Sin embargo, incluso con maese Danavis existía una muralla, un punto más allá del cual Kip tenía el acceso prohibido. ¿Se debía a alguna parte de su pasado que debía mantener en secreto? ¿O se trataba de algo más profundo, algo de lo que solo Kip tenía la culpa?

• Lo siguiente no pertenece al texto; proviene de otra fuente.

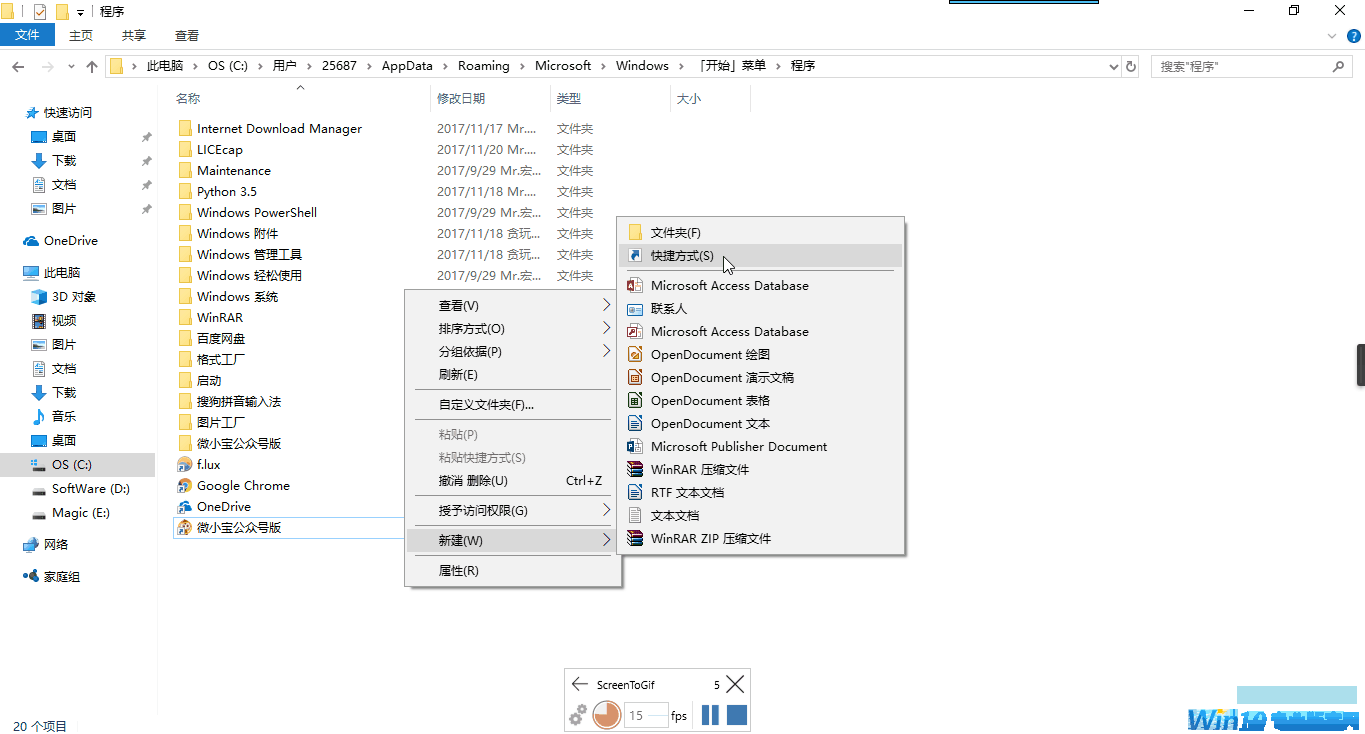This screenshot has height=734, width=1365.
Task: Open the recent locations chevron dropdown
Action: [71, 67]
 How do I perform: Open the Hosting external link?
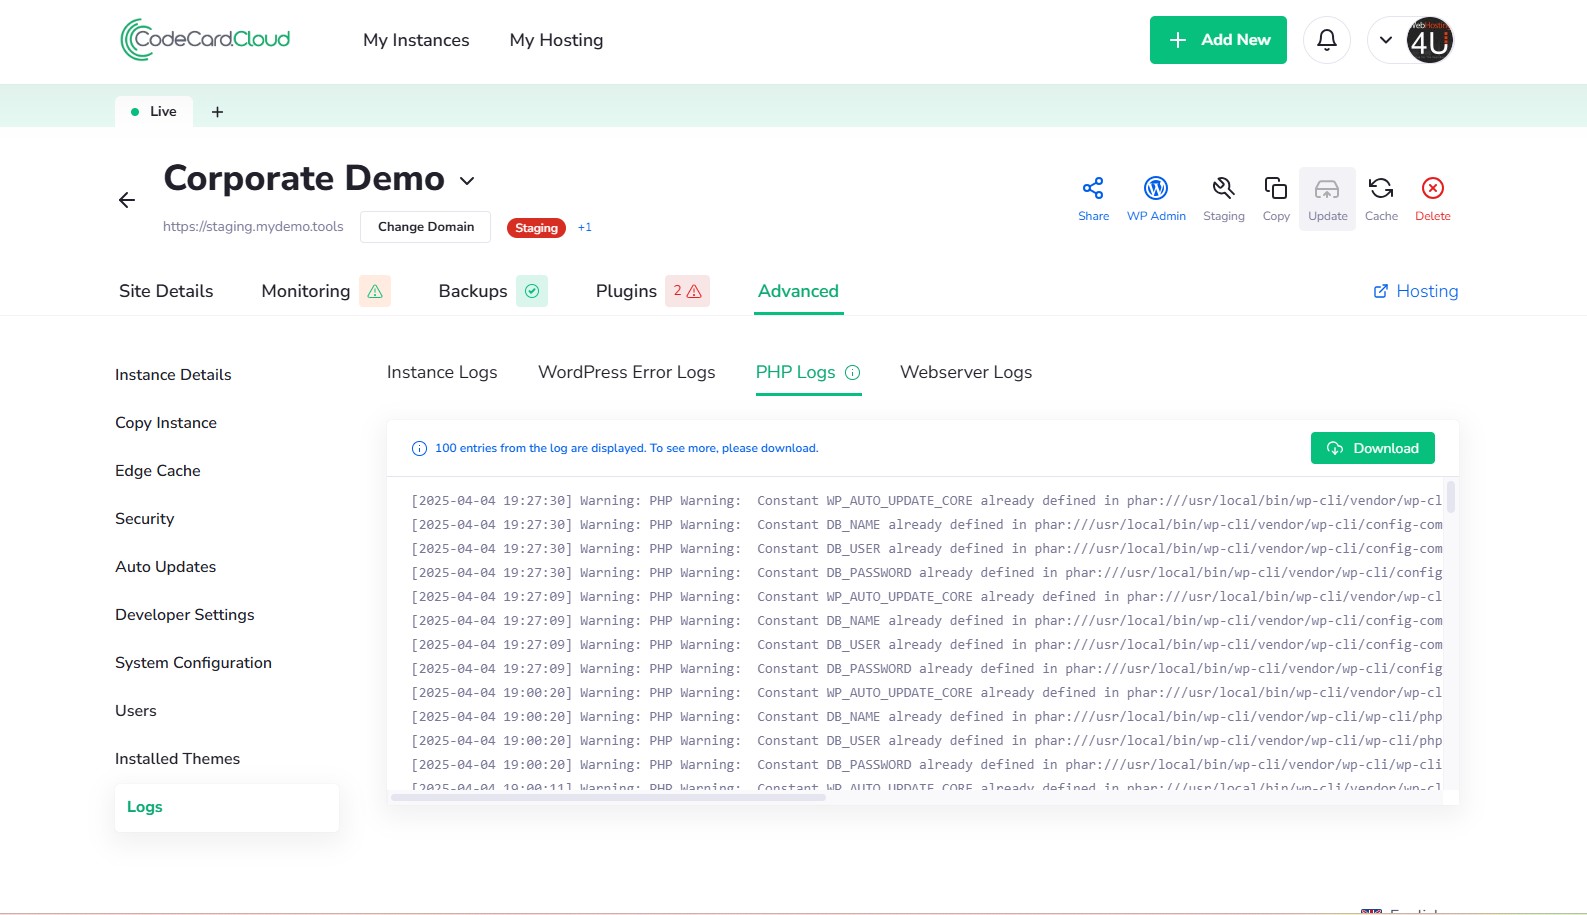(1416, 291)
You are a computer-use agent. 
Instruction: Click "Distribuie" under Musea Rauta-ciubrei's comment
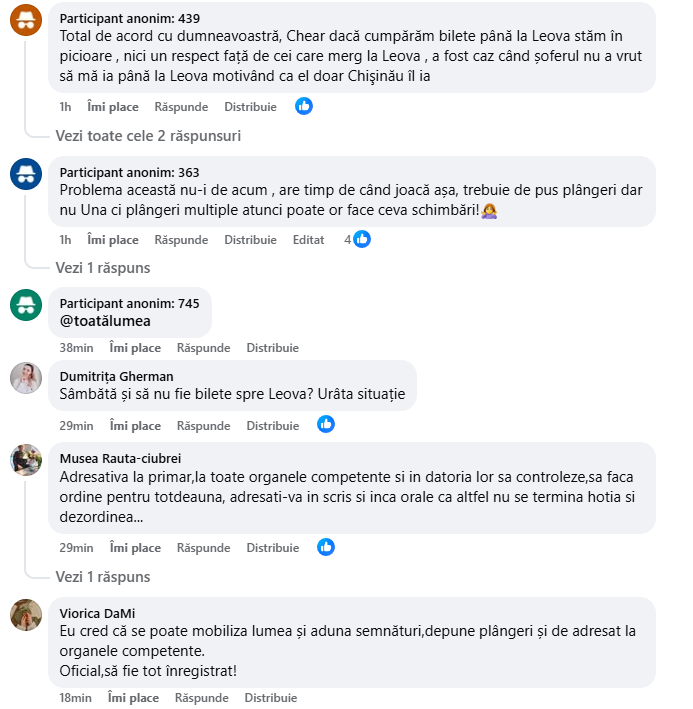click(x=272, y=548)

—Kip —dijo Liv—. Todo se arreglará.

El muchacho la miró sin poder reprimir una sonrisa. Orholam jamás había creado una mujer más hermosa. Liv sería capaz de eclipsar el sol con su resplandor. Se sumergió en sus hoyuelos sin poder remediarlo. Apartó la mirada.

Hermanito, se burló de sí mismo. Alguien con quien bromear, pero no un hombre. La desesperación amenazaba con estrangularlo.

—Gracias —consiguió decir a pesar del nudo que le oprimía la garganta—. ¿Puedo picar algo de comer? —le preguntó a Puño de Hierro.

—Sí, por supuesto —contestó el gigante.